# black granite scratches



## cruzeman (Mar 13, 2011)

Ive been noticing Im getting white hairline scratches on my car which Im not thrilled about at all. It seems like its way to easy to get these scratches, is this normal for all black cars or is our paint garbage? I wash my car with a meguiars wash mitt and always hose it off before putting it back in the wash bucket.


----------



## Aeroscout977 (Nov 25, 2010)

Do you get your water from a well?


Sent from my Autoguide iPhone app


----------



## cruzeman (Mar 13, 2011)

yes, so now the question is where do i get a hose filter?


----------



## VGT (Oct 9, 2011)

You're not getting scratches from not having a filter on your hose. Look into the two bucket wash method rather than "hosing off the mitt" - it works much better.

If you want a great hose filter though, pick up the Mr. Clean Auto/Dry thing. Forget about the soap, just use the filtered water feature. I always use mine to fill up my buckets, and rinse down the car when I'm done washing.


----------



## FatKidsCruze (Sep 2, 2011)

^This, it may sound silly but it works... at least the 2 bucket method, I cannot vouch for the filter as I have not used one.
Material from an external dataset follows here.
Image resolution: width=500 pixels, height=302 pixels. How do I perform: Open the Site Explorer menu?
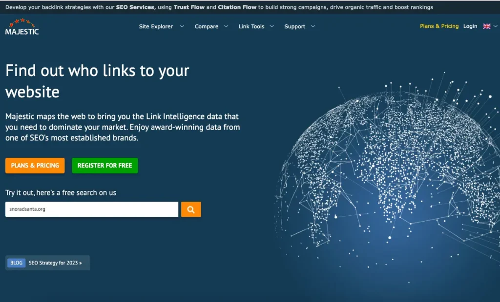tap(156, 26)
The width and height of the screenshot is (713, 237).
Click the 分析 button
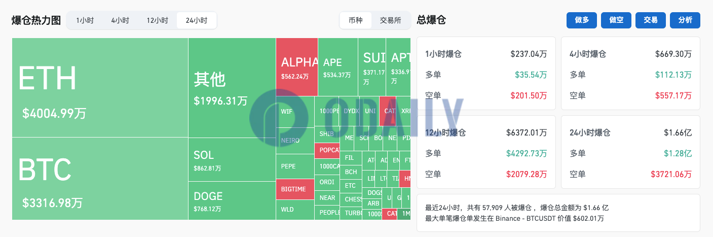(x=685, y=20)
However I have noticed tons of nicks on the lower portion just before the rear wheels (sideskirt area), I don't drive dirt roads and the roads in my area are not terrible. I think the paint/clear coat is really soft and there aren't many coats laid on.


----------



## yourdoinitwrong (Aug 7, 2011)

I got them on my Black Granite Malibu LTZ too and I was very careful when I washed it, always by hand with a sheepskin mitt. The mentioned two bucket method is about the best you can do. Some other things are making sure you hose off as much dirt as possible before washing and using a soap that lifts the dirt up. There is a technical term for that but I can't think of it right now. Drying is another area that can introduce hairline scratches too. I avoid the waterblades and use microfiber towels that are made specifically for drying. I also try to blot up the water rather than dragging the towel along the paint. 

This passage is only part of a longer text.